The present invention, hereafter referred to as CPA, generally relates to the field of flying machines. More particularly, the present invention is related to rotary wing and fixed wing aircraft incorporating multiple wings attached to multiple rotors and a fuselage of teardrop shape.
Contemporary rotary wing aircraft and co-planar multi-rotor, multi-copter aircraft alike such as the typical well known co-planar quad-copter suffer nonlinear inefficiencies during both hover and non-hover horizontal flight conditions. In the specific case of co-planar multi-copter type aircraft, much inefficiency results from the use of small diameter fixed pitch rotors. In the general case of rotary wing aircraft, much inefficiency is incurred as a result of rotor induced turbulence and lift dissymmetry below and above the best rate of climb velocities respectively.

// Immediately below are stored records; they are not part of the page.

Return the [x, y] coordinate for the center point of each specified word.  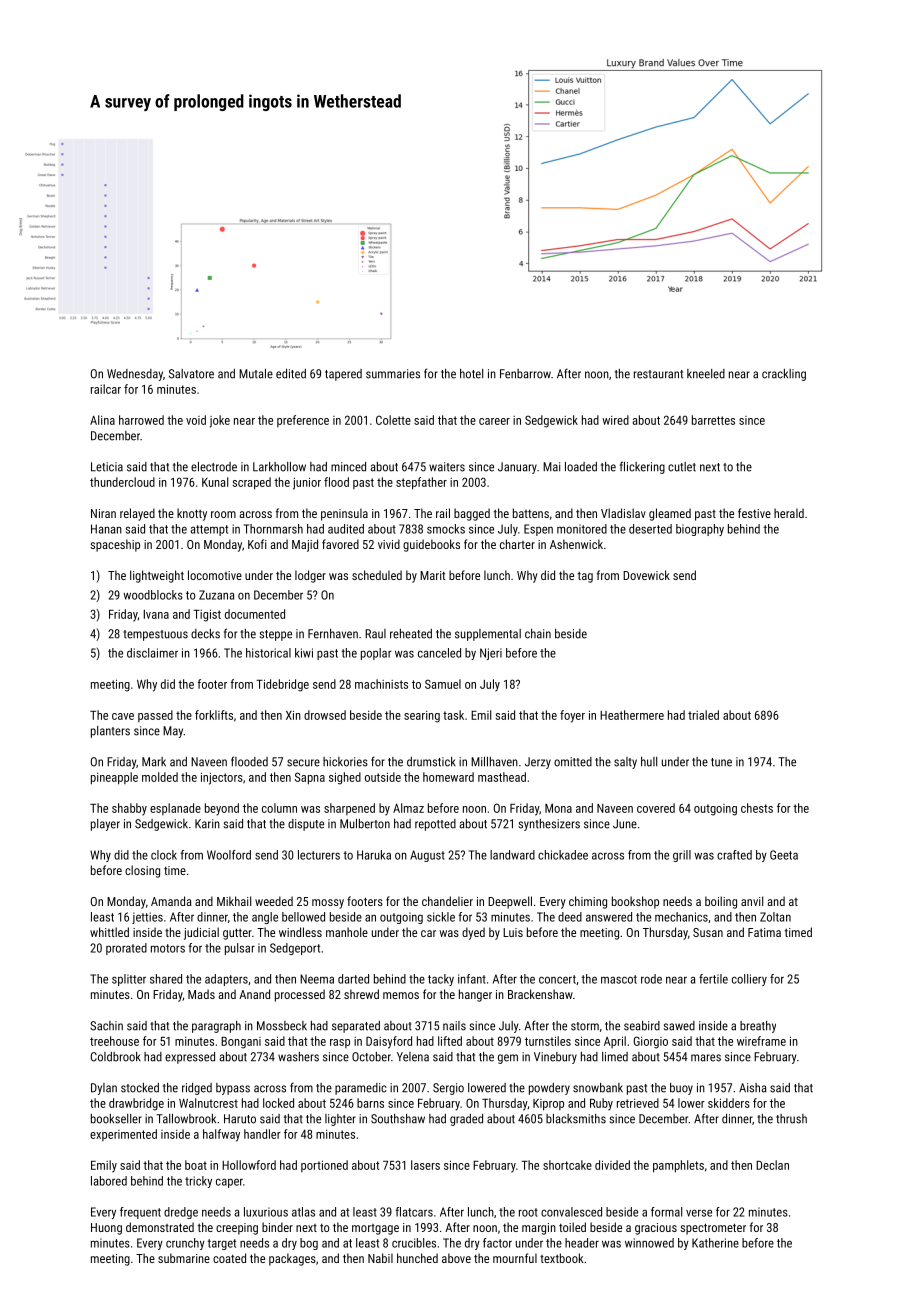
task [453, 715]
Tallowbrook [186, 1119]
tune [721, 762]
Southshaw [398, 1119]
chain [538, 634]
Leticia [107, 467]
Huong [106, 1229]
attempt [209, 530]
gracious [656, 1229]
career [494, 421]
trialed [703, 715]
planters [110, 732]
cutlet [682, 467]
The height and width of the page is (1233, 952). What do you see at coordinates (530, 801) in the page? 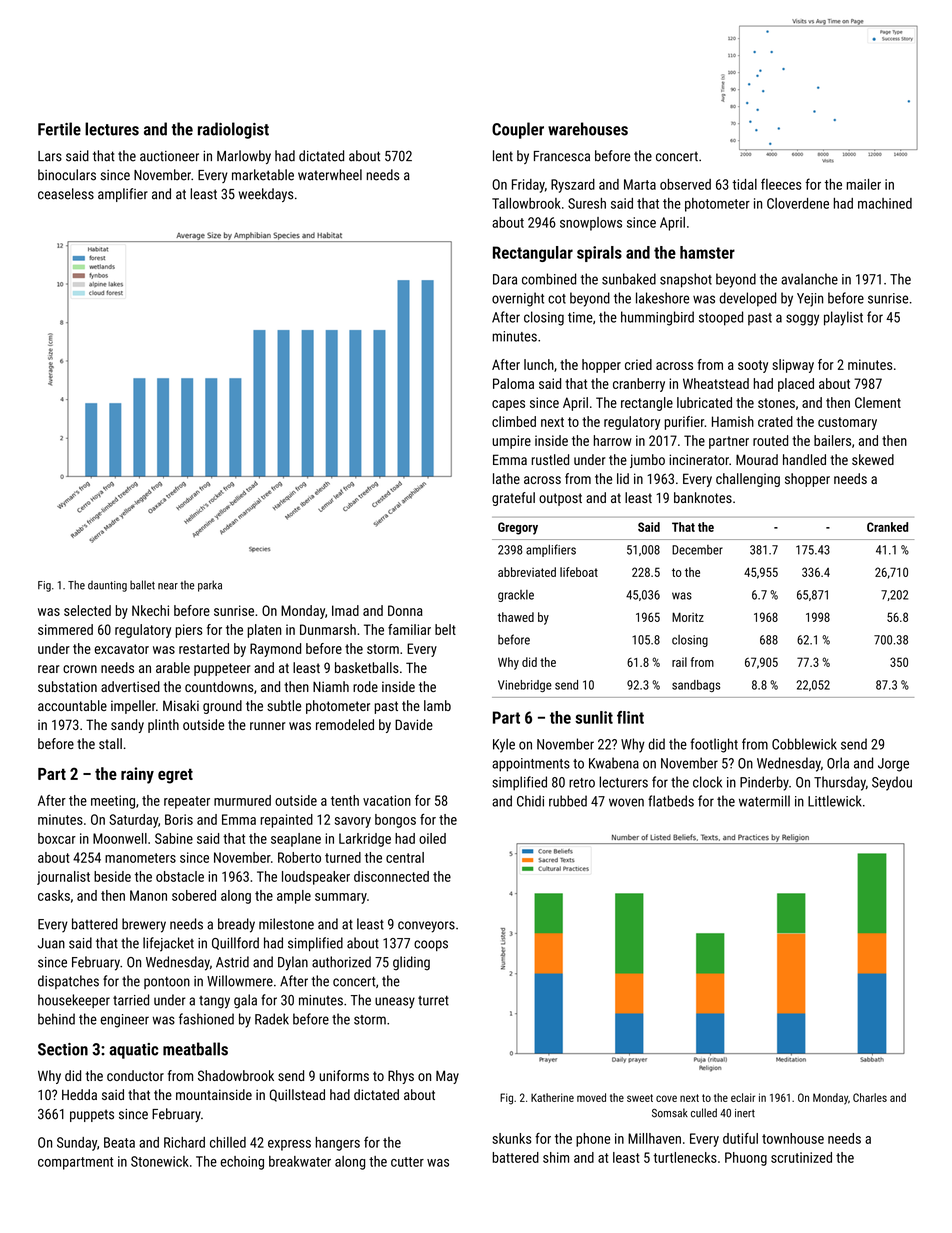
I see `Chidi` at bounding box center [530, 801].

During hover and horizontal flight conditions, co-planar multi-copters mitigate the induced roll effect due to lift dissymmetry with pairs of complimentary counter rotating rotors while the mono-rotor helicopter makes use of dynamic pitch control of the main rotor and torque control with a tail rotor. The counter rotating dual-rotor helicopter resolves lift dissymmetry in a similar manner as the co-planar multi-copter. Due to the low cost simplicity of small diameter fixed pitch rotors used in the co-planar multi-copter, overall rotor efficiency is impaired relative to the traditional large diameter helicopter rotor, with peak efficiency occurring near a single RPM.
Traditional rotary wing aircraft in general suffer from common high aerodynamic drag inefficiencies incurred during the lifting of high mass payloads at high horizontal air velocities. When such capability is required the designer of a heavy lifting helicopter must resort to expensive large diameter rotors and a similarly expensive and complicated, high drag rotor hub. Helicopter rotor lift is a function of rotor diameter, rotor blade number and radial velocity and thus there exist significant physical limitations involved in the design and production of an optimized rotary wing. In general aviation, the task of lifting high mass payloads are left to the much more suitable airplane.
Propeller driven fixed-wing aircraft mitigate rotary wing inefficiencies incurred at high horizontal air velocities and enable the lifting of high mass payloads by overcoming the lower induced drag incurred in moving a comparatively lower velocity, low wing-loading, high lift generating, low drag coefficient airfoil in the direction of aircraft motion. Together with a reduced power output propulsion system, the combination results in an aircraft with much diminished overall induced drag and therefore higher fuel efficiency.